= What the task asks =
Rewrite the lines below as a numbered list, leaving out any blank lines.

________

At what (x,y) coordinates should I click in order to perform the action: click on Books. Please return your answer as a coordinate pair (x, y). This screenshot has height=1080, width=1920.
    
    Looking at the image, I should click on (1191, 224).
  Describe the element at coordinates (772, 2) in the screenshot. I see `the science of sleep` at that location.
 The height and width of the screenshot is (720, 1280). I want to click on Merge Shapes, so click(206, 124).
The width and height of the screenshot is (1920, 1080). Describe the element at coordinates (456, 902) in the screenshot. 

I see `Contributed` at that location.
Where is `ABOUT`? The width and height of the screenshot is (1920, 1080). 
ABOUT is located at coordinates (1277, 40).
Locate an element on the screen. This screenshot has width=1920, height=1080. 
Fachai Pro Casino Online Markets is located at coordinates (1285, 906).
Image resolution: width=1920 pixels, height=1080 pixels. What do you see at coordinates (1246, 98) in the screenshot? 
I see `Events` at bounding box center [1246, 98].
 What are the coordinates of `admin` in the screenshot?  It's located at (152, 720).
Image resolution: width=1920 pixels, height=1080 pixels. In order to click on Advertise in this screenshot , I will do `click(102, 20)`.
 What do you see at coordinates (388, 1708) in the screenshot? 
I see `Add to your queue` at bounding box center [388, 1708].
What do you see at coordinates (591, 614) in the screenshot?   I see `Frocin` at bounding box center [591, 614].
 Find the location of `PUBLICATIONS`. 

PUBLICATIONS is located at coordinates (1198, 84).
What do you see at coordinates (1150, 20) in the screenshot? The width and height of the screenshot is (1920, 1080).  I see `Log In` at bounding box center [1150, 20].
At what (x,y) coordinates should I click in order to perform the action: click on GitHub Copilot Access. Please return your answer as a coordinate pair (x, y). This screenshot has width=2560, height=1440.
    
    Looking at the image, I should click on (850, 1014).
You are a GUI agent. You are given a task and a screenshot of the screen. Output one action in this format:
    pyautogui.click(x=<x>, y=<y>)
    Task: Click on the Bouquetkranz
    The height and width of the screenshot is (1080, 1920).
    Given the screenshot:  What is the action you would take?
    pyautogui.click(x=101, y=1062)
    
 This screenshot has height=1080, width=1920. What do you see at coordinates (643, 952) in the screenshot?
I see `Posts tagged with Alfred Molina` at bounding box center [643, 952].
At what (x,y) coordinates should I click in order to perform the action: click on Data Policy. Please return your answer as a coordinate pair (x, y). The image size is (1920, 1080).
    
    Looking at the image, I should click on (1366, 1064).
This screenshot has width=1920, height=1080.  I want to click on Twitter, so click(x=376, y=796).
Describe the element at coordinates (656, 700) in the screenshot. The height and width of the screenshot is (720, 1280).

________

= Full output =
1. At what (x,y) coordinates should I click in order to perform the action: click on Books. Please return your answer as a coordinate pair (x, y). This screenshot has height=1080, width=1920.
2.     Looking at the image, I should click on (1191, 224).
3.   Describe the element at coordinates (772, 2) in the screenshot. I see `the science of sleep` at that location.
4.  The height and width of the screenshot is (720, 1280). I want to click on Merge Shapes, so click(206, 124).
5. The width and height of the screenshot is (1920, 1080). Describe the element at coordinates (456, 902) in the screenshot. 
6. I see `Contributed` at that location.
7. Where is `ABOUT`? The width and height of the screenshot is (1920, 1080). 
8. ABOUT is located at coordinates (1277, 40).
9. Locate an element on the screen. This screenshot has width=1920, height=1080. 
10. Fachai Pro Casino Online Markets is located at coordinates (1285, 906).
11. Image resolution: width=1920 pixels, height=1080 pixels. What do you see at coordinates (1246, 98) in the screenshot? 
12. I see `Events` at bounding box center [1246, 98].
13.  What are the coordinates of `admin` in the screenshot?  It's located at (152, 720).
14. Image resolution: width=1920 pixels, height=1080 pixels. In order to click on Advertise in this screenshot , I will do `click(102, 20)`.
15.  What do you see at coordinates (388, 1708) in the screenshot? 
16. I see `Add to your queue` at bounding box center [388, 1708].
17. What do you see at coordinates (591, 614) in the screenshot?   I see `Frocin` at bounding box center [591, 614].
18.  Find the location of `PUBLICATIONS`. 
19. PUBLICATIONS is located at coordinates (1198, 84).
20. What do you see at coordinates (1150, 20) in the screenshot? The width and height of the screenshot is (1920, 1080).  I see `Log In` at bounding box center [1150, 20].
21. At what (x,y) coordinates should I click in order to perform the action: click on GitHub Copilot Access. Please return your answer as a coordinate pair (x, y). This screenshot has width=2560, height=1440.
22.     Looking at the image, I should click on (850, 1014).
23. You are a GUI agent. You are given a task and a screenshot of the screen. Output one action in this format:
24.     pyautogui.click(x=<x>, y=<y>)
25.     Task: Click on the Bouquetkranz
26.     The height and width of the screenshot is (1080, 1920).
27.     Given the screenshot:  What is the action you would take?
28.     pyautogui.click(x=101, y=1062)
29.  This screenshot has height=1080, width=1920. What do you see at coordinates (643, 952) in the screenshot?
30. I see `Posts tagged with Alfred Molina` at bounding box center [643, 952].
31. At what (x,y) coordinates should I click in order to perform the action: click on Data Policy. Please return your answer as a coordinate pair (x, y). The image size is (1920, 1080).
32.     Looking at the image, I should click on (1366, 1064).
33. This screenshot has width=1920, height=1080.  I want to click on Twitter, so click(x=376, y=796).
34. Describe the element at coordinates (656, 700) in the screenshot. The height and width of the screenshot is (720, 1280).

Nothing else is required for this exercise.